JadiraOrg/jadira

LocalDateTime gets mapped to a concrete time zone (PostgreSQL)

Closed this issue · 4 comments

In my app I have timestamps corresponding to multiple timezones.
Due to historical reasons, they are all stored in a PostgreSQL TIMESTAMP WITHOUT TIMEZONE column, and the actual timezone is stored somewhere else.

Because of this, I've decided to use the Joda LocalDateTime type for these objects - not to worry about the actual timezone (besides, whatever is stored in the DB is usually what the user wants to see).

But now I've started using Jadira 3.2 which internally creates a Joda DateTime object out of the LocalDateTime object and fails when it hits the DST gap in the server timezone:

org.joda.time.IllegalInstantException: Illegal instant due to time zone offset transition (daylight savings time 'gap'): 2015-03-29T02:30:00.000 (Europe/Berlin)
at org.joda.time.chrono.ZonedChronology.localToUTC(ZonedChronology.java:143)
at org.joda.time.chrono.ZonedChronology.getDateTimeMillis(ZonedChronology.java:118)
at org.joda.time.chrono.AssembledChronology.getDateTimeMillis(AssembledChronology.java:133)
at org.joda.time.base.BaseDateTime.<init>(BaseDateTime.java:258)
at org.joda.time.DateTime.<init>(DateTime.java:532)
at org.joda.time.LocalDateTime.toDateTime(LocalDateTime.java:750)
at org.joda.time.LocalDateTime.toDateTime(LocalDateTime.java:731)
at org.jadira.usertype.dateandtime.joda.columnmapper.TimestampColumnLocalDateTimeMapper.toNonNullValue(TimestampColumnLocalDateTimeMapper.java:64)
at org.jadira.usertype.dateandtime.joda.columnmapper.TimestampColumnLocalDateTimeMapper.toNonNullValue(TimestampColumnLocalDateTimeMapper.java:29)
at org.jadira.usertype.spi.shared.AbstractSingleColumnUserType.nullSafeSet(AbstractSingleColumnUserType.java:100)
at org.hibernate.type.CustomType.nullSafeSet(CustomType.java:158)
at org.hibernate.persister.entity.AbstractEntityPersister.dehydrate(AbstractEntityPersister.java:2843)
at org.hibernate.persister.entity.AbstractEntityPersister.insert(AbstractEntityPersister.java:3121)
at org.hibernate.persister.entity.AbstractEntityPersister.insert(AbstractEntityPersister.java:3581)
at org.hibernate.action.internal.EntityInsertAction.execute(EntityInsertAction.java:104)
at org.hibernate.engine.spi.ActionQueue.executeActions(ActionQueue.java:465)
at org.hibernate.engine.spi.ActionQueue.executeActions(ActionQueue.java:351)
at org.hibernate.event.internal.AbstractFlushingEventListener.performExecutions(AbstractFlushingEventListener.java:350)
at org.hibernate.event.internal.DefaultFlushEventListener.onFlush(DefaultFlushEventListener.java:56)
at org.hibernate.internal.SessionImpl.flush(SessionImpl.java:1222)
at org.hibernate.internal.SessionImpl.managedFlush(SessionImpl.java:425)
at org.hibernate.engine.transaction.internal.jdbc.JdbcTransaction.beforeTransactionCommit(JdbcTransaction.java:101)
at org.hibernate.engine.transaction.spi.AbstractTransactionImpl.commit(AbstractTransactionImpl.java:177)
at org.springframework.orm.hibernate4.HibernateTransactionManager.doCommit(HibernateTransactionManager.java:584)

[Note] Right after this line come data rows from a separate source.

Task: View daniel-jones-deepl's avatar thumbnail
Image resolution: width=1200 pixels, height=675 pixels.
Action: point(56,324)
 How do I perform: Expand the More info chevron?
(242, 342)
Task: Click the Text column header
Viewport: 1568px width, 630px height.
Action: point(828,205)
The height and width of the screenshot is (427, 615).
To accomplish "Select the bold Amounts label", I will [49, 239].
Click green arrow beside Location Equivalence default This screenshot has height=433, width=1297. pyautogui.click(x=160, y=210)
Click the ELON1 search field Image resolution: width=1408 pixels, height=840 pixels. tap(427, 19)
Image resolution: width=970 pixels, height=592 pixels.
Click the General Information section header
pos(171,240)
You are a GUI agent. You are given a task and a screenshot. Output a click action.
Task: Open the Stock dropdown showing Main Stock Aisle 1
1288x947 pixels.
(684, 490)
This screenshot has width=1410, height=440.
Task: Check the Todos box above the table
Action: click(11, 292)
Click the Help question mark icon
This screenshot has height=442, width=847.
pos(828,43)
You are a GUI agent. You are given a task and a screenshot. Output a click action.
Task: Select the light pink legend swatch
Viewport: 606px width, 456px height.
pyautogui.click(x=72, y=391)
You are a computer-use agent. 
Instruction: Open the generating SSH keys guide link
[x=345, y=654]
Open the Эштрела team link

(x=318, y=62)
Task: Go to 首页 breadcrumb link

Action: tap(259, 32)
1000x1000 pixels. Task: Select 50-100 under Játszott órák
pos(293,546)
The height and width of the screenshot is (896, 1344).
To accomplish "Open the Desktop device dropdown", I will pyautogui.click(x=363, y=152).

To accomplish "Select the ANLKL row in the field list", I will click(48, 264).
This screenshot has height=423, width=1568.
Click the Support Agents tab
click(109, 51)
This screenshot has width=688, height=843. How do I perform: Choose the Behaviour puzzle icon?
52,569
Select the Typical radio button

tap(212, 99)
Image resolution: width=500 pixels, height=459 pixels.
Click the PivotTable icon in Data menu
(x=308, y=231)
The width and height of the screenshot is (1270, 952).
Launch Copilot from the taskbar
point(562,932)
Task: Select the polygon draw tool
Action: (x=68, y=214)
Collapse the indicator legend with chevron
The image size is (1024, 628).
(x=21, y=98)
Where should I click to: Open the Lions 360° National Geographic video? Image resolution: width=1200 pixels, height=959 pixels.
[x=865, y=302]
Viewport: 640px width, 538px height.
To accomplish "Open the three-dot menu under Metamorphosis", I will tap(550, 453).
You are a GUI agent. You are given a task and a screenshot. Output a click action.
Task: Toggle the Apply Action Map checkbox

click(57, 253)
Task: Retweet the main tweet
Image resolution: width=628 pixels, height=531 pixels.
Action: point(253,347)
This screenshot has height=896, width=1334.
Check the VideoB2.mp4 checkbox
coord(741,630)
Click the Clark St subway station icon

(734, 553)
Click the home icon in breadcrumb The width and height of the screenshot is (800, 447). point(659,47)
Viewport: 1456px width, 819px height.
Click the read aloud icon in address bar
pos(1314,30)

Since both my DB column (TIMESTAMP WITHOUT TIMEZONE) and my Java object (LocalDateTime) are timezone-agnostic I would expect the corresponding Jadira mapping to also be timezone-agnostic.

It _looks_ to me like an issue in Jadira. Could you suggest some workaround I could apply to get through this problem right away?

Thank you very much in advance.

Any tips / feedback? Please...

I think it could be possible to support this via a new usertype. JDBC itself doesn't have built in support for this type, you would need to see if you can map it e.g. via PGObject. Have a look at this (resolved) issue which maps an enumerated type for Postgres in this way #14

If you are interested to work on this, I am happy to assist with integrating it into the library

The next build will remove databaseZone in favour of using the Hibernate parameter. You'll still be able to set Java Zone in some cases. This means this issue should be resolved

I've reinstated databaseZone, but it now delegates to Hibernate to handle (by proxying the resolution of the TimeZone from the session). This means it overrides the Hibernate property, but it also means the database zone must be specified using JDK TimeZone format in all cases.